In our experience, one difference between ULF pMRI and traditional MRI is that the patient’s head has to be manually positioned inside the head coil before the scan can begin. Patients who have had neurosurgery require extra precautions during the postoperative period. Placing the patient’s head inside the device is a delicate task and requires trained personnel. In addition, since the height of the machine cannot be adjusted; therefore, this requires height-adjustable supports to appropriately place the patient’s head inside the pMRI scanner. Furthermore, due to the smaller frame of the ULF pMRI scanner’s head coil (261 mm x 205 mm) compared to the opening bore of around 500-600 cm in a traditional bore MRI machine, there is limited headroom for patients. This constraint may potentially heighten the chances of claustrophobia among adults undergoing ULF pMRI scans. Moreover, this ULF pMRI scanner can only perform brain MRIs with standard sequences (including T1, T2, Fluid attenuated inversion recovery, diffusion-weighted imaging, and apparent diffusion coefficient).


One of the changes that emerged as a result of the COVID-19 epidemic was a rapid transition to telemedicine. With the advent of modern mobile devices offering high-speed internet connections, coupled with the widespread availability of free, cutting-edge software for remote video communication there is tremendous potential for live, high-quality online consultations and the global exchange of medical knowledge.[ 14 ] We anticipate that the addition of ULF pMRI scanner to these tools will allow patients who lack access to expert neurosurgical care in their native cities to receive better diagnostic imaging.

Although only some centers in an LMIC may be able to acquire this machine, incorporating this ULF pMRI scanner into mobile vans that can bring the imaging device directly to the patient would be a game changer. The geographic and logistics barriers to access essential health services in these regions are well-documented. Many patients are required to travel long distances over difficult terrain to reach the nearest clinic or hospital. In Pakistan, for instance, over half of the patients seeking neurosurgical care are required to travel over 50 km, and nearly, one-fifth are forced to travel 500 km to receive neurosurgical care.[ 1 ] By making ULF pMRI scanner more readily available to patients in LMICs, we can deliver effective, patient-centered care, and bring high-quality medical services to those who need them most. Incorporating these units into routine clinical practice can be cost-effective and efficient, helping to address the severe shortage of medical resources in these regions.

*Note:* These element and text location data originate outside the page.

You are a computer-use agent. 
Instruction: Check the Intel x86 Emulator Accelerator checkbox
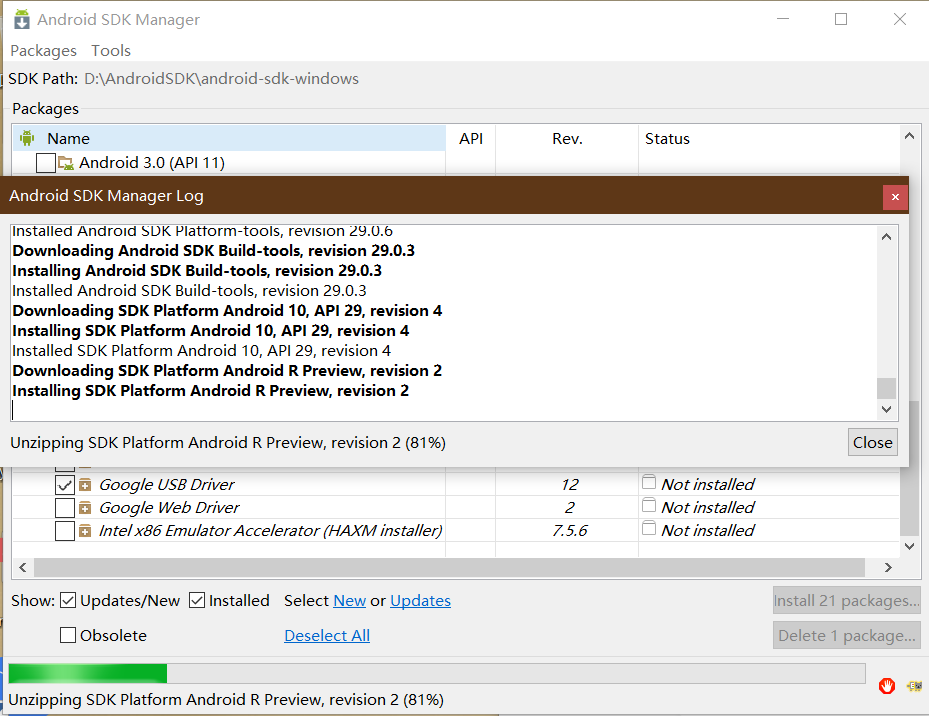pyautogui.click(x=65, y=531)

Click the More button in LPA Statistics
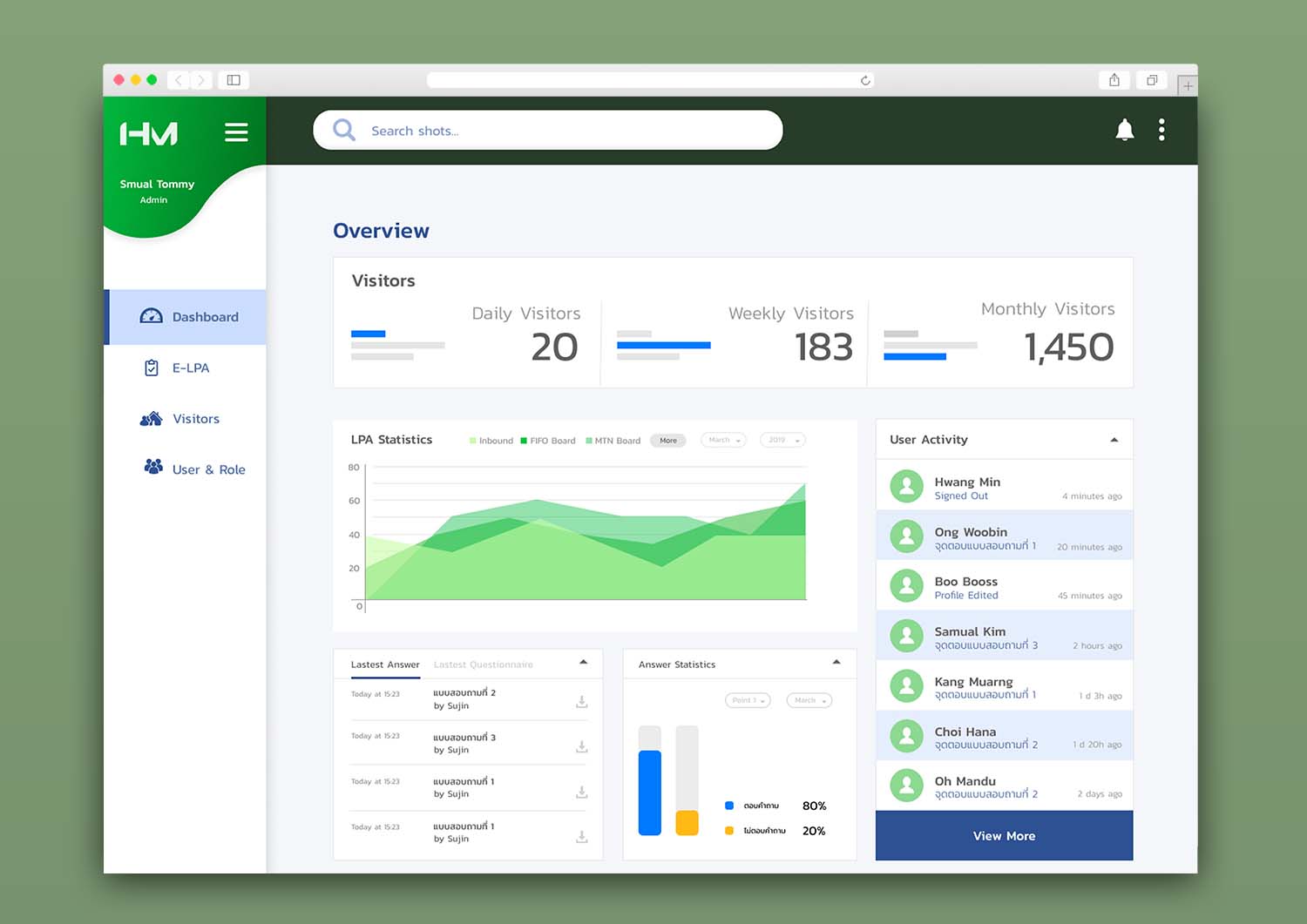coord(668,441)
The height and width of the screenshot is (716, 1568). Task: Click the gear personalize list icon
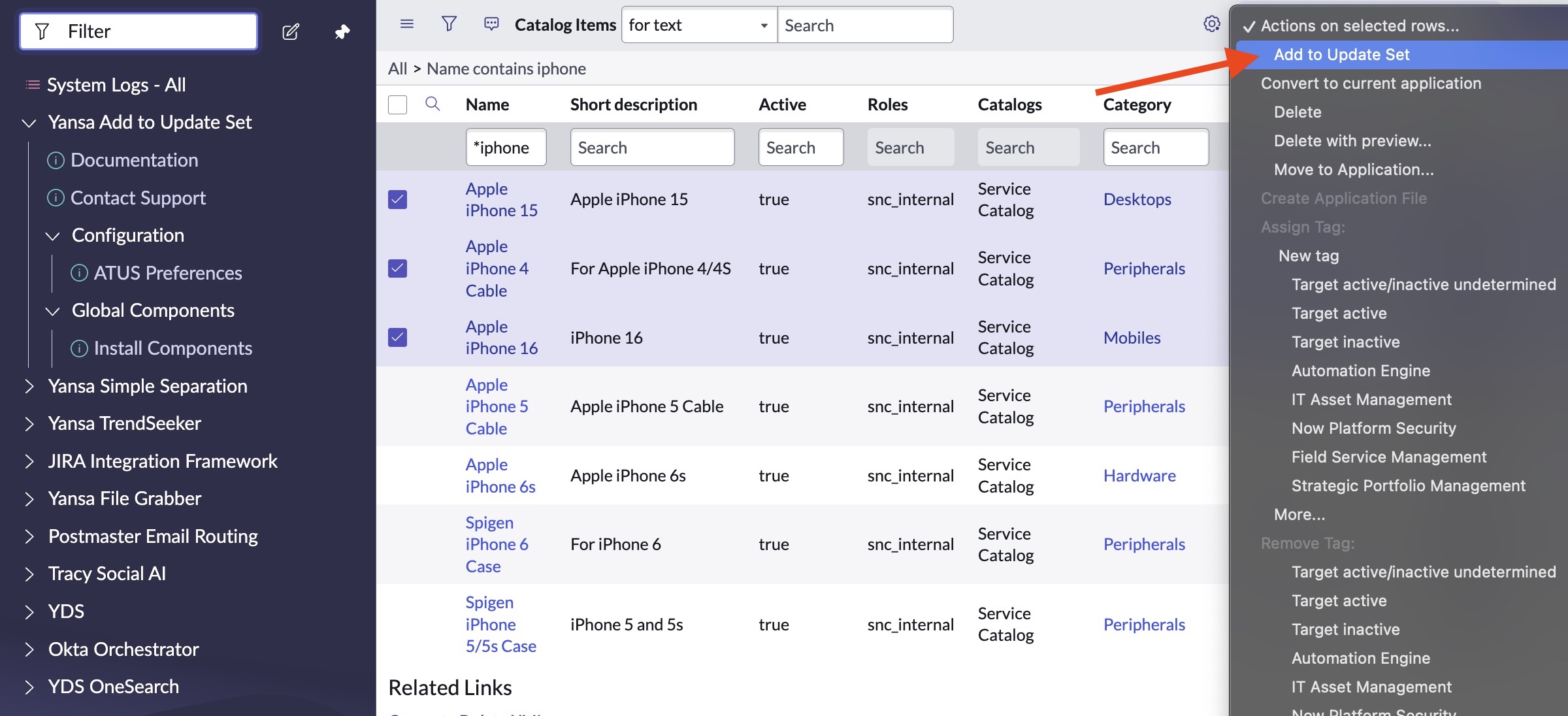pyautogui.click(x=1211, y=24)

However, we must proceed with caution and conduct large-scale studies to fully understand the potential and limitations of ULF pMRI technology in LMICs. There are also significant challenges for conducting larger studies, such as cost, resource availability, and the need for international collaboration across institutions and countries. Despite these challenges, exploring alternative imaging technologies such as ULF pMRI is crucial to address the significant disparities in healthcare access and outcomes between high and low-income countries. Continued research in this area is essential to understand the full potential of ULF pMRI technology and its impact on global health.


The utilization of ULF pMRI shows promise in assessing brain tumors in resource-constrained settings, despite the need for improvements in image quality and resolution. Further research is necessary to explore its sensitivity to various neurological conditions and to conduct large-scale comparative studies with conventional MRI.

Declaration of patient consent

The Institutional Review Board (IRB) permission obtained for the study.

Financial support and sponsorship

This research was supported by a grant from Hyperfine Research Inc. to the Pakistan Academy of Neurological Surgery (PANS).

Conflicts of interest

There are no conflicts of interest.


The views and opinions expressed in this article are those of the authors and do not necessarily reflect the official policy or position of the Journal or its management. The information contained in this article should not be considered to be medical advice; patients should consult their own physicians for advice as to their specific medical needs.